**Exercise details:** Scan the data below for the string "Task". Copy every line where it appears.

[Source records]

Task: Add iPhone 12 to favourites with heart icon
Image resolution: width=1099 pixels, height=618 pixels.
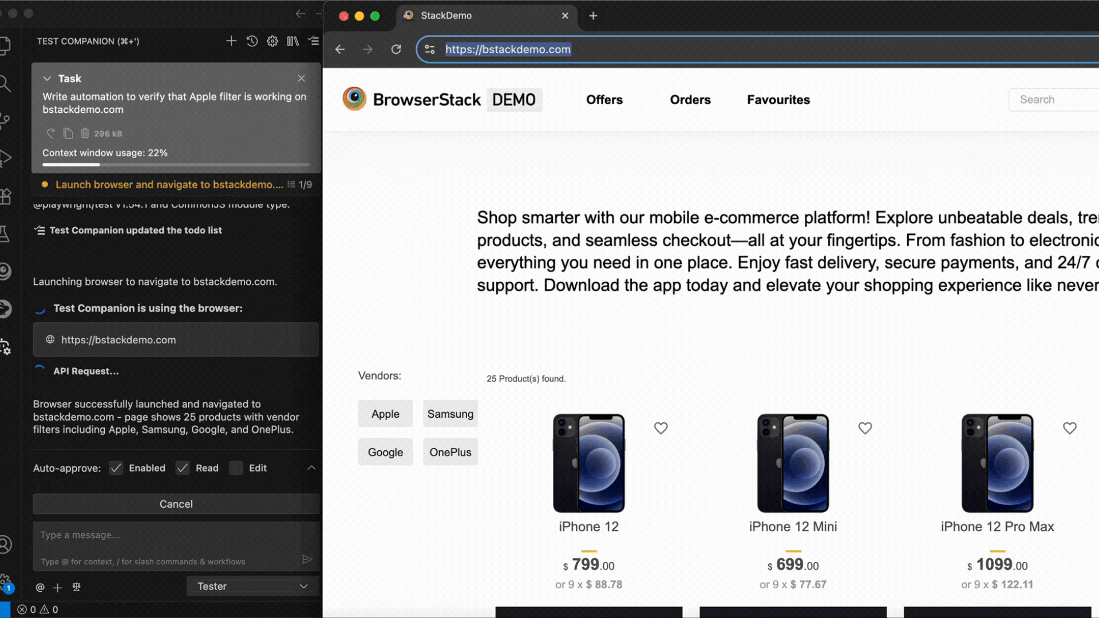Action: tap(661, 428)
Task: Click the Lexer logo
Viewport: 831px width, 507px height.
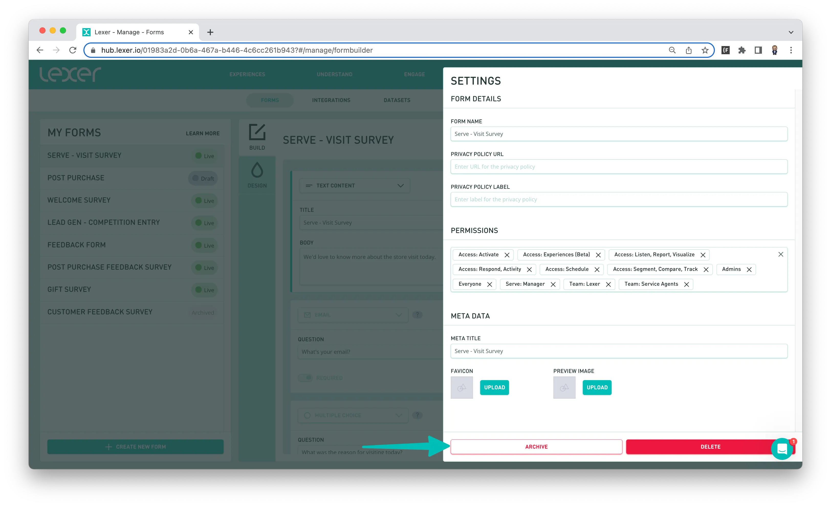Action: click(70, 74)
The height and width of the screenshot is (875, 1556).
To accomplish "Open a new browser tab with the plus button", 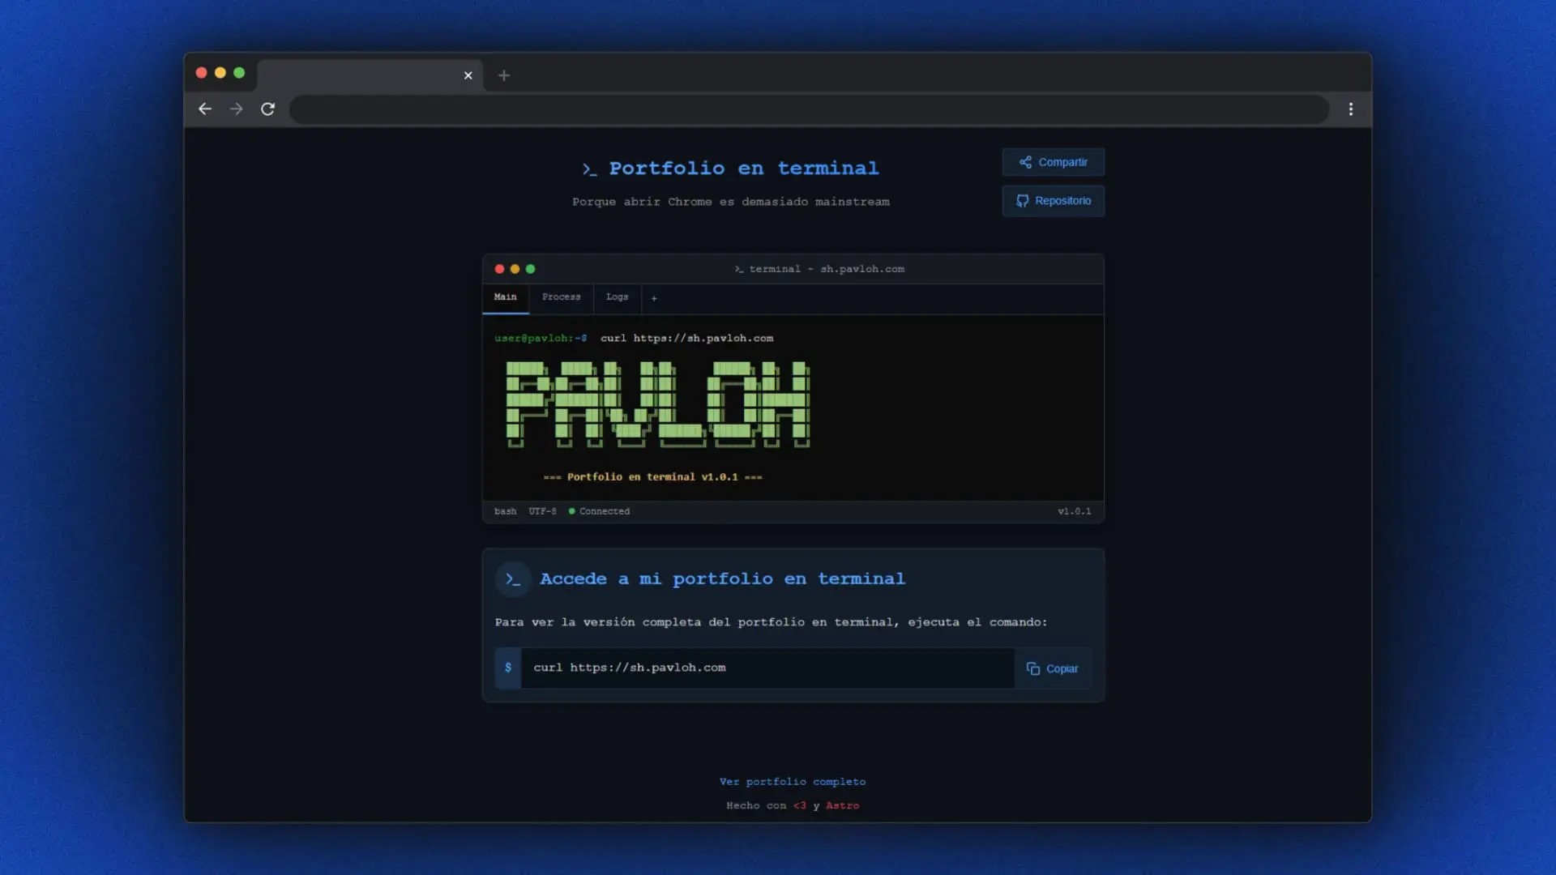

**Solution for this exercise:**
Task: Add iPhone 12 to favourites with heart icon
Task: Click the Lexer logo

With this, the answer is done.